• _WHAT YOU SHOULD DO_
Your answer must be the lines from the one containing "1241x569 pixels. At" through the last line below, copied exactly, with no pictures.

• _DATA EXTRACT_
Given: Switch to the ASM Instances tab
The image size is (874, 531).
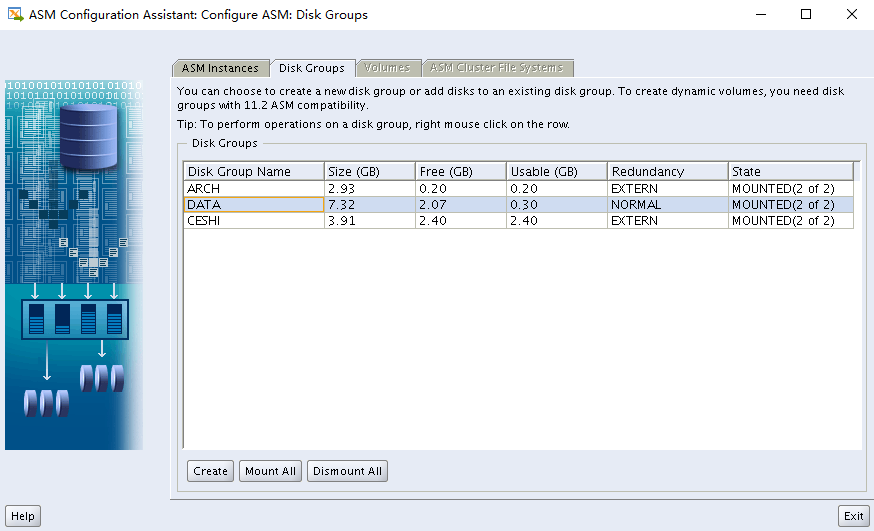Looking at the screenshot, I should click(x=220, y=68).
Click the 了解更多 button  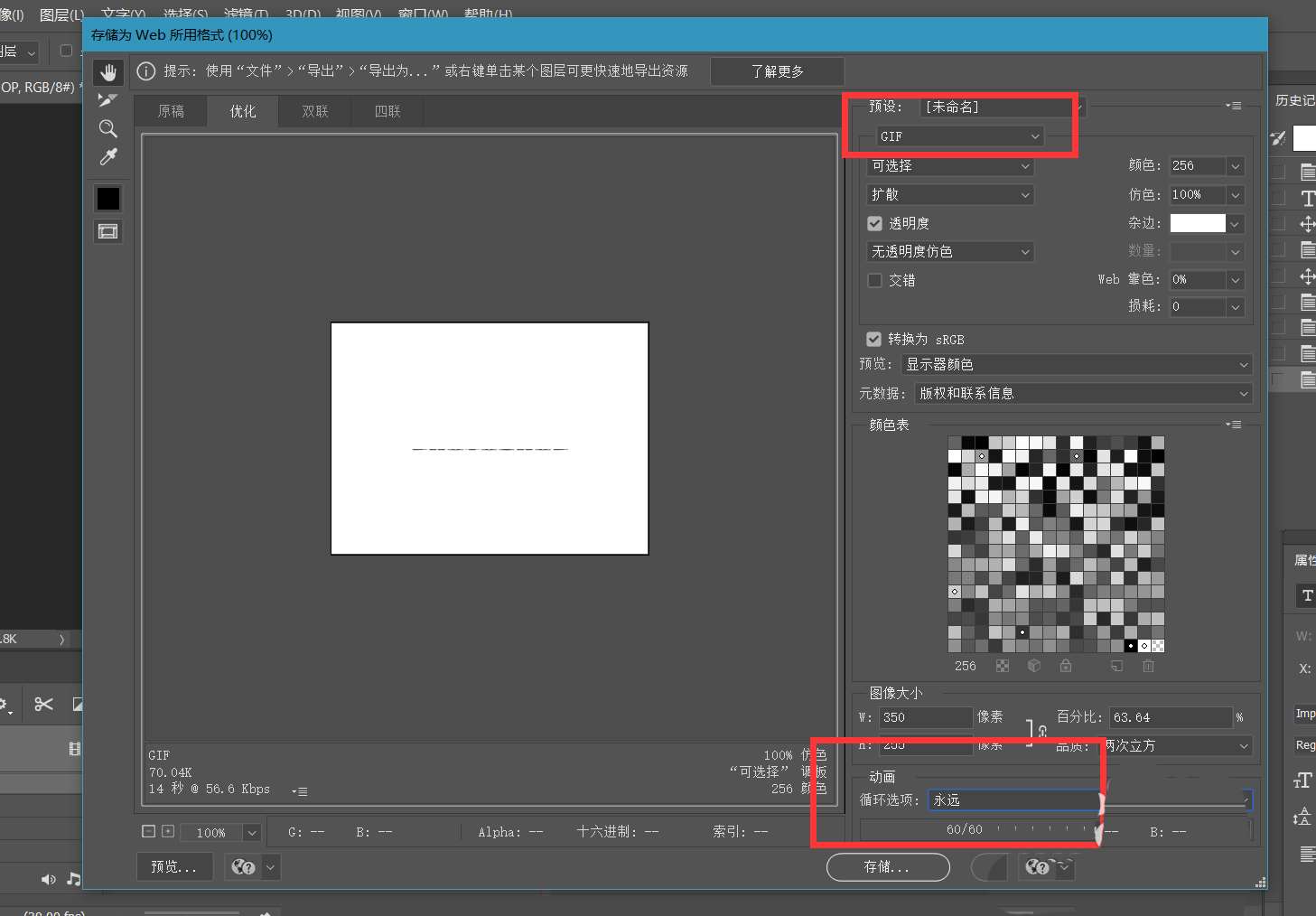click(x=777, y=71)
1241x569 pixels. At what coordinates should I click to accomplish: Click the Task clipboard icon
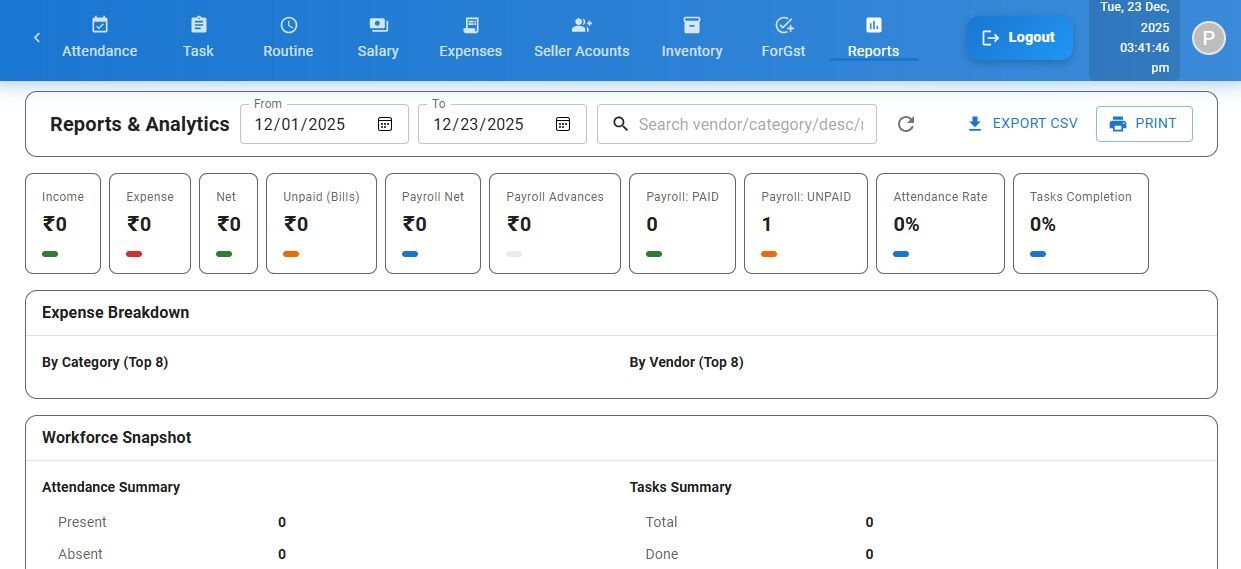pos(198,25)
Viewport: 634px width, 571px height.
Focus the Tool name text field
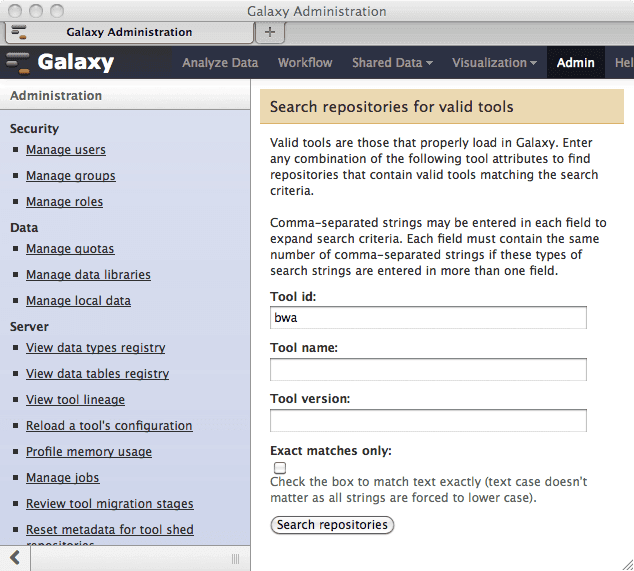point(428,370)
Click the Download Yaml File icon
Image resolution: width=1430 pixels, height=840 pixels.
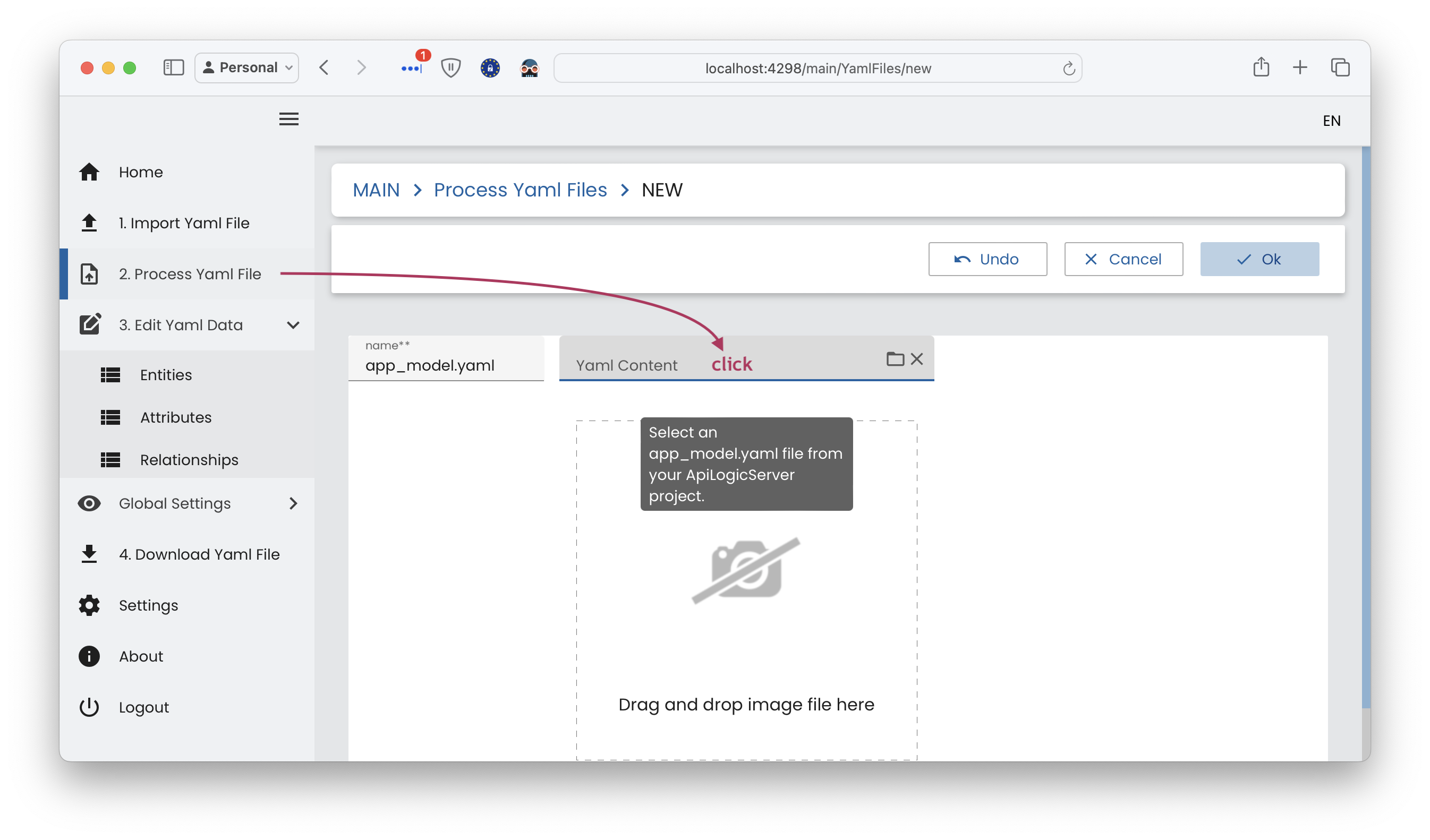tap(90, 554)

• _PROBLEM SOLUTION_
1241x569 pixels. At what coordinates should I click to accomplish: Click the Task clipboard icon
pos(198,25)
Viewport: 634px width, 571px height.
Focus the Tool name text field
point(428,370)
Click the Download Yaml File icon
Image resolution: width=1430 pixels, height=840 pixels.
tap(90, 554)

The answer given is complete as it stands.